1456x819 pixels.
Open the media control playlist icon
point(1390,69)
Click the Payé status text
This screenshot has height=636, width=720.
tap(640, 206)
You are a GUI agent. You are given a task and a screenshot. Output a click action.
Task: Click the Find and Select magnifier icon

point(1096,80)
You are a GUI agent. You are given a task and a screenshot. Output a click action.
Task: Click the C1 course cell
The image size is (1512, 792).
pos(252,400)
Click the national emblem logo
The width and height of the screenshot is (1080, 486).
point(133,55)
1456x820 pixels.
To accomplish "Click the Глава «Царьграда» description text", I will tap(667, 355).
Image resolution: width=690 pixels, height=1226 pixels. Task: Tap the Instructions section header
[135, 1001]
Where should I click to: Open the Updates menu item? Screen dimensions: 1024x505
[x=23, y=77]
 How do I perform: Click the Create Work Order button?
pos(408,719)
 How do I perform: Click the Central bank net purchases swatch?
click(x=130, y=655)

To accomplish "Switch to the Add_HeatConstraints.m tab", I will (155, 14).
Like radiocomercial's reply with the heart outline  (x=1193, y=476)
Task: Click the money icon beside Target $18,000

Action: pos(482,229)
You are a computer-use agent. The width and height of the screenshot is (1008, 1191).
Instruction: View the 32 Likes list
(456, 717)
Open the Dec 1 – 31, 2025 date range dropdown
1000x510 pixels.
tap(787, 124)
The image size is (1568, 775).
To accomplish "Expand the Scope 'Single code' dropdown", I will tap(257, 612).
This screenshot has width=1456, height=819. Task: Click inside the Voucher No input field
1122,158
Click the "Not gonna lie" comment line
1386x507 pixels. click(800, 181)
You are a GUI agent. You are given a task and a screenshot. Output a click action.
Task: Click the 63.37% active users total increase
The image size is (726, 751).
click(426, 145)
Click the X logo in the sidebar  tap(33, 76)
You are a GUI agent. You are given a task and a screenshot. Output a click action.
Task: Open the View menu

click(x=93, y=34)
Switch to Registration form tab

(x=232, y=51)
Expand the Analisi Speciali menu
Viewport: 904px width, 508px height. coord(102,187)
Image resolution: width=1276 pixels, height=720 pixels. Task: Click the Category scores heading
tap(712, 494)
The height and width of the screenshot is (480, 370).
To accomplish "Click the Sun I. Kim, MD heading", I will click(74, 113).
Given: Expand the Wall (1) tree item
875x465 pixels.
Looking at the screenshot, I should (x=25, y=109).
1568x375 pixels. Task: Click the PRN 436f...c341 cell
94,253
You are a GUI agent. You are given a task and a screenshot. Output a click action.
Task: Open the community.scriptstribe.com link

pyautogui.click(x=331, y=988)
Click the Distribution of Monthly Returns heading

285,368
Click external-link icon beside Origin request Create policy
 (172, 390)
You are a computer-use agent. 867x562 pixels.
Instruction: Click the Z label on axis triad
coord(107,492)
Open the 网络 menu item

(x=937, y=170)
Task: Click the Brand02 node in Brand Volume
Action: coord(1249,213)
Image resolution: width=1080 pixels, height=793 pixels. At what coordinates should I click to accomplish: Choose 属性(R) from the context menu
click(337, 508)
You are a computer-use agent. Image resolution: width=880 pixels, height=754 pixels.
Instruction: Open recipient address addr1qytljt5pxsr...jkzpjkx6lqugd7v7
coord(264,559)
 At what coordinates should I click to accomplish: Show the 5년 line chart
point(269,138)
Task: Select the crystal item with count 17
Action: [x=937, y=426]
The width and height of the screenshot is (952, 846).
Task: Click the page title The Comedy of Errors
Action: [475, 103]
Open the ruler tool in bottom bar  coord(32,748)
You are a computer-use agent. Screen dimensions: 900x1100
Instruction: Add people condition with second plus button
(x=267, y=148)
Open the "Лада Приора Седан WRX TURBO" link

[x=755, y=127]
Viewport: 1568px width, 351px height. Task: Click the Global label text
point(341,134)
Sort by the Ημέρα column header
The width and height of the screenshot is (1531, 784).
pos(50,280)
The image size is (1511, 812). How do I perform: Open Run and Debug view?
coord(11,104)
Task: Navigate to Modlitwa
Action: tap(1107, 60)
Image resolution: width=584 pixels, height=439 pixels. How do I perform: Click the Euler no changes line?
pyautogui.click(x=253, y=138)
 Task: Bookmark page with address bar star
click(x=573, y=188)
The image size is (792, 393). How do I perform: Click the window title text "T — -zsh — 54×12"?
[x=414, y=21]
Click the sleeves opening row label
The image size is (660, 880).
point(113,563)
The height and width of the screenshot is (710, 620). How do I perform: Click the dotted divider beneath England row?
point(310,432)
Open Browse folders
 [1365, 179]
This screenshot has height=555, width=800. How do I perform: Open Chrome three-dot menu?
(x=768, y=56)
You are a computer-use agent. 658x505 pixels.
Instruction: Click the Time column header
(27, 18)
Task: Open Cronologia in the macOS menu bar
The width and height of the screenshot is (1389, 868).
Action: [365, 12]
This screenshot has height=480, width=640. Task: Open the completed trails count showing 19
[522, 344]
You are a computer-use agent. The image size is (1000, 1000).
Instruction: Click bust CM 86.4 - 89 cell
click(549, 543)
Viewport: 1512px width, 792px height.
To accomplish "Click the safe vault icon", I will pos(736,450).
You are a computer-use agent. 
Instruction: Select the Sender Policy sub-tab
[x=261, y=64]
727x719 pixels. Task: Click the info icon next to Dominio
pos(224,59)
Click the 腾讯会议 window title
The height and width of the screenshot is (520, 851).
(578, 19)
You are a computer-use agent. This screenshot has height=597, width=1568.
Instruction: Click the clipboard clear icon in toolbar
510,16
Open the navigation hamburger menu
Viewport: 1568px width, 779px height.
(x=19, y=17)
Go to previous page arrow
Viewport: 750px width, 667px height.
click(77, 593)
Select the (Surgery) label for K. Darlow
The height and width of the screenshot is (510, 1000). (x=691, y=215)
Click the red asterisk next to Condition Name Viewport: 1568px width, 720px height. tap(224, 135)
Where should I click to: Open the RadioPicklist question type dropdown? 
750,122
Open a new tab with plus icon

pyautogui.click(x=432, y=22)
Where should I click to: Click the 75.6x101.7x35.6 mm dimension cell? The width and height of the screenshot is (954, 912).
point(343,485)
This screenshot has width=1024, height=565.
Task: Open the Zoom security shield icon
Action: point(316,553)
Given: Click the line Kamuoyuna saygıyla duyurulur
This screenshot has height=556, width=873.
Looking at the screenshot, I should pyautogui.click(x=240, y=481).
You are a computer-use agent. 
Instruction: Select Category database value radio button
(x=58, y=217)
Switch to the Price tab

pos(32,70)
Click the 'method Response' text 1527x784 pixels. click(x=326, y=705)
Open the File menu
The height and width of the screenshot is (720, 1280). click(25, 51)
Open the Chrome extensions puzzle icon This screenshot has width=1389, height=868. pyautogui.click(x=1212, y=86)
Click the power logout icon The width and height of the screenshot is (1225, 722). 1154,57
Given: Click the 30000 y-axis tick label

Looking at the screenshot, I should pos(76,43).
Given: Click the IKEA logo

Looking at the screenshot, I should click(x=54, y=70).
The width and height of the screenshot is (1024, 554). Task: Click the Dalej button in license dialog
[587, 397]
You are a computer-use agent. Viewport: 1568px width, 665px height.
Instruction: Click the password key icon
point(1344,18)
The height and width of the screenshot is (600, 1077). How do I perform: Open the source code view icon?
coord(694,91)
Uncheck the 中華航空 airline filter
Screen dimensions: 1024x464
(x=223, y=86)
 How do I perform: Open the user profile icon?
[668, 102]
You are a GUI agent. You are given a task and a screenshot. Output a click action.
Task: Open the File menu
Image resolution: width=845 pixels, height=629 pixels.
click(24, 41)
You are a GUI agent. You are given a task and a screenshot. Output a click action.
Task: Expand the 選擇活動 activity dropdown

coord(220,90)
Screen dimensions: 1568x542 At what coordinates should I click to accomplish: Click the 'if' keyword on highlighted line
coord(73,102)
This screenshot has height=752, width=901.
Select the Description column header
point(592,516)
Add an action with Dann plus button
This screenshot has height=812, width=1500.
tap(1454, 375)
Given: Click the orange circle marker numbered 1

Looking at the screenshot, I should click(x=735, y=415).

——————

Given task -> Render the lines starting at the one containing "Image resolution: width=584" and ending at the one containing "The height and width of the screenshot is (510, 1000)." as a JSON list of strings, one string per line, with blank lines left out.

Output ->
[
  "Image resolution: width=584 pixels, height=439 pixels. How do I perform: Click the Euler no changes line?",
  "pyautogui.click(x=253, y=138)",
  " Task: Bookmark page with address bar star",
  "click(x=573, y=188)",
  "The image size is (792, 393). How do I perform: Click the window title text \"T — -zsh — 54×12\"?",
  "[x=414, y=21]",
  "Click the sleeves opening row label",
  "The image size is (660, 880).",
  "point(113,563)",
  "The height and width of the screenshot is (710, 620). How do I perform: Click the dotted divider beneath England row?",
  "point(310,432)",
  "Open Browse folders",
  " [1365, 179]",
  "This screenshot has height=555, width=800. How do I perform: Open Chrome three-dot menu?",
  "(x=768, y=56)",
  "You are a computer-use agent. 658x505 pixels.",
  "Instruction: Click the Time column header",
  "(27, 18)",
  "Task: Open Cronologia in the macOS menu bar",
  "The width and height of the screenshot is (1389, 868).",
  "Action: [365, 12]",
  "This screenshot has height=480, width=640. Task: Open the completed trails count showing 19",
  "[522, 344]",
  "You are a computer-use agent. The image size is (1000, 1000).",
  "Instruction: Click bust CM 86.4 - 89 cell",
  "click(549, 543)",
  "Viewport: 1512px width, 792px height.",
  "To accomplish \"Click the safe vault icon\", I will pos(736,450).",
  "You are a computer-use agent. ",
  "Instruction: Select the Sender Policy sub-tab",
  "[x=261, y=64]",
  "727x719 pixels. Task: Click the info icon next to Dominio",
  "pos(224,59)",
  "Click the 腾讯会议 window title",
  "The height and width of the screenshot is (520, 851).",
  "(578, 19)",
  "You are a computer-use agent. This screenshot has height=597, width=1568.",
  "Instruction: Click the clipboard clear icon in toolbar",
  "510,16",
  "Open the navigation hamburger menu",
  "Viewport: 1568px width, 779px height.",
  "(x=19, y=17)",
  "Go to previous page arrow",
  "Viewport: 750px width, 667px height.",
  "click(77, 593)",
  "Select the (Surgery) label for K. Darlow",
  "The height and width of the screenshot is (510, 1000). (x=691, y=215)"
]